Responding to international pressure, the interim government has said it would investigate his death, since the killing of captives is considered a war crime. But there is virtually no appetite in Libya for prosecuting the killer or killers of Colonel Qaddafi, whose death ended a brutal dictatorship and signified the end of the most violent uprising so far in the Arab Spring political upheavals.
This port city harbored a virulent hostility for Colonel Qaddafi because of his military's vicious assaults here during the seven-month rebellion that ultimately overthrew him. The Misurata brigade of fighters who brought Colonel Qaddafi and the other two men back here allowed the corpses to putrefy on bloody mattresses in a meat locker that became a makeshift morgue and public viewing area. Hundreds of Libyans filed past the corpses for a look over four days, until officials ended the spectacle late Monday because the bodies were decomposing so badly.
In Tripoli on Tuesday, Col. Ahmed Bani, a spokesman for the Transitional National Council's military wing, dismissed reports by Human Rights Watch and others of a massacre in Surt possibly committed by anti-Qaddafi forces, saying those who were killed "were resisting our troops. They were killed during fighting." Colonel Bani, speaking at a news conference, said "Our fighters were just doing their duty."
A visit to Surt on Monday showed clear signs of a mass killing outside the Mahari Hotel, where volunteers were collecting dozens of bodies, apparently of people executed days earlier. The hotel had been used by anti-Qaddafi fighters during their assault on Surt.
Colonel Bani also brushed away a question about mistreatment of Qaddafi loyalists, saying "Our Islamic values insist that we give the right treatment to prisoners."
Colonel Bani confirmed that government members were present at the early-morning burial of Colonel Qaddafi, but refused to elaborate, saying that Libyan tradition forbade giving "precise details about who was present."
Echoing suggestions made Monday by Mustafa Abdel-Jalil, chairman of the Transitional National Council, that Colonel Qaddafi had not been killed by the fighters who captured him - graphic videos of his death strongly suggest otherwise - the military spokesman hinted that other forces might have been responsible.
"We will look into the reasons for the killing of Qaddafi, and into who had an interest in seeing him killed," Colonel Bani said.
The Transitional National Council had previously said Colonel Qaddafi was killed by a bullet wound to the head in a gunfight between his captors and loyalists in Surt, without specifying who may have fired the fatal shot.
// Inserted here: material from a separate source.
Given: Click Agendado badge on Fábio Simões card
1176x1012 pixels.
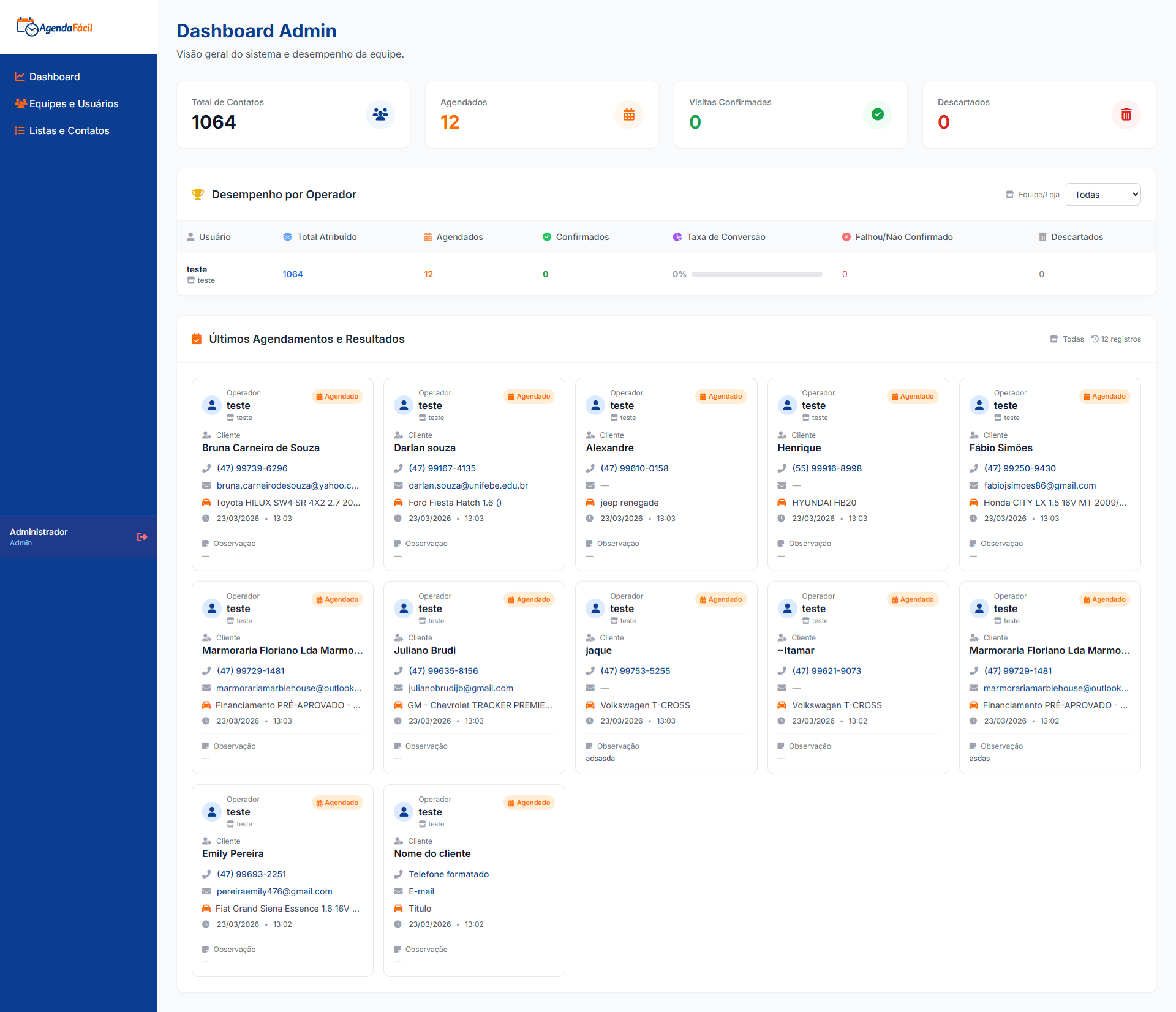Looking at the screenshot, I should (x=1104, y=397).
On Tuesday, a Misurata-based fighter who was among those who had recorded footage of Colonel Qaddafi's capture on a cellphone camera offered another inconclusive narrative of how he may have died. The fighter, Ayman Almani, 24, said he saw another fighter shoot the colonel moments after he had been hauled from a Surt storm drain where he had been hiding.
Mr. Almani would not identify the shooter and did not have the actual shooting image captured on his cellphone video clip, which he has not uploaded to the Internet and has refused to sell to news media organizations.
But the clip, which he allowed a reporter for The New York Times to view, shows fighters slapping and shoving Colonel Qaddafi for about three minutes while he was seated on a vehicle hood, followed by the sound of gunfire, where no images of Colonel Qaddafi are seen, followed by Colonel Qaddafi lying on the ground, seemingly unconscious, shirt pulled up, with an apparent bullet wound in his abdomen.
Asked why he would not identify the shooter, Mr. Almani said: "I do not want to be remembered as the one who sold him out."